PERCENTAGE OF SUBJECTS WEARING GLOVES AS A FUNCTION OF ROLE MODEL'S SAFETY BEHAVIOR

It would be useful to extend the current design to determine if well liked role models, e.g., friends or family members, exert more influence on observers' safety behavior than less familiar role models. Well liked role models should exert greater influence over safety behavior than strangers due to the greater affinity between role model and observer and because observers probably spend more time with well liked role models. It would be useful to replicate the current study pairing subjects with a best friend posing as the confederate or a stranger.

In addition, it would be useful to determine if the current effects are robust across a variety of products and/or situations. It is possible that the current effects are limited to products or situations that are somewhat novel to product users. Product users may not be so readily influenced by a careless role model when they are very familiar with a product or situation, although the research reported earlier on familiarity (deTurck & Goldhaber, 1989b, deTurck, Goldhaber & Richetto, 1992a, 1992b; Godfrey & Laughery, 1984) and Latane and Darley's (1968) results from the smoke-filled room study suggest that even with highly familiar hazardous circumstances people are not likely to take proper safety precautions.
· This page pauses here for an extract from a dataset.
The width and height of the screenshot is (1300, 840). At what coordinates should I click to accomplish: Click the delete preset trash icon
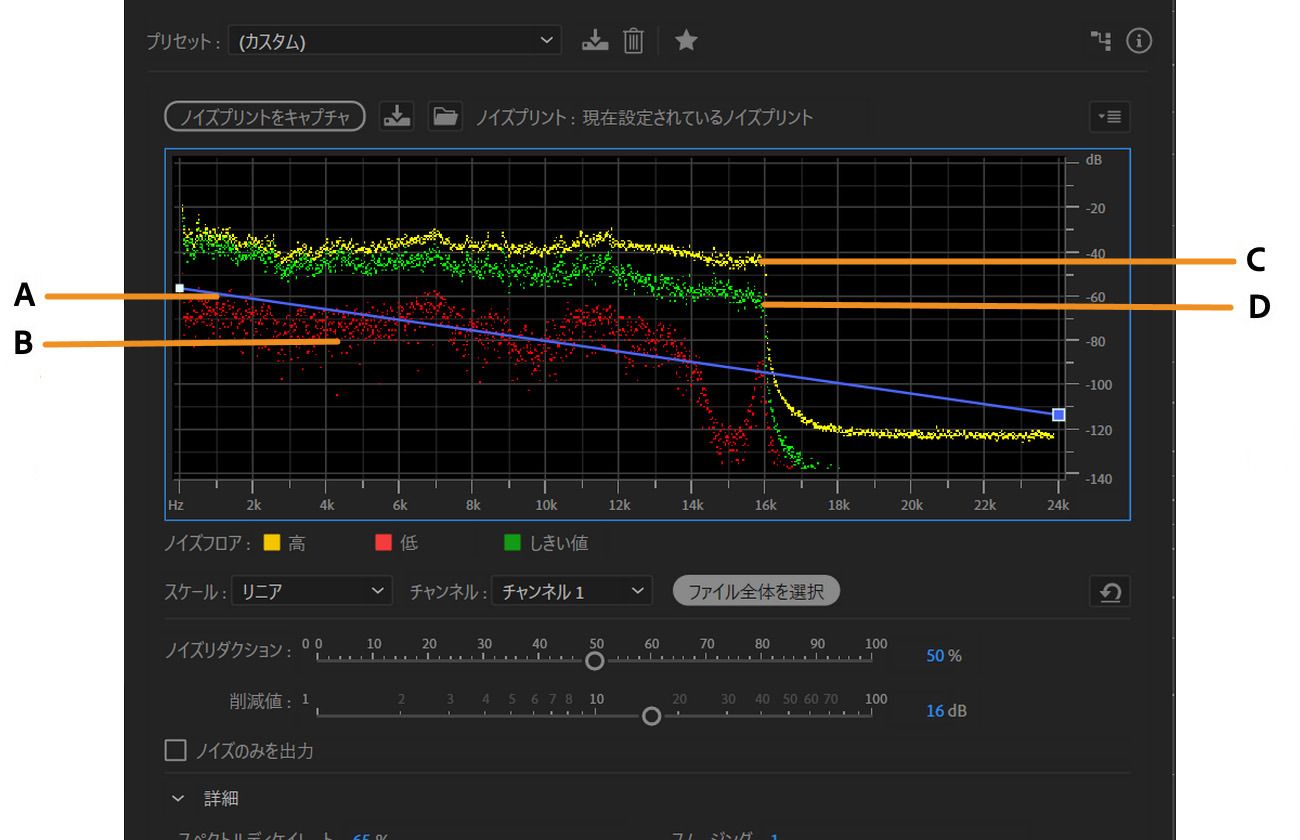[x=633, y=41]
Although warning labels may influence product users' perception of a product's hazard, the current findings, as well as previous research results, indicate that it is unreasonable to assume a warning label will directly affect safety behavior. Rather than channeling more resources into increased labeling, greater effort is needed in face-to-face educational programs so as to provide role models for safety behavior. Research on smoking (McAlister, 1989), for example, indicates that educational programs with role models are an effective strategy for deterring smoking. This is not to argue that we should abandon product safety labeling. It is apparent, however, that factors other than the warning labels exert greater influence on safety behavior. It would be more productive if safety researchers did not test the seemingly infinite permutations of passive warning message strategies, but instead, directed their energies toward studying more intrusive warning procedures.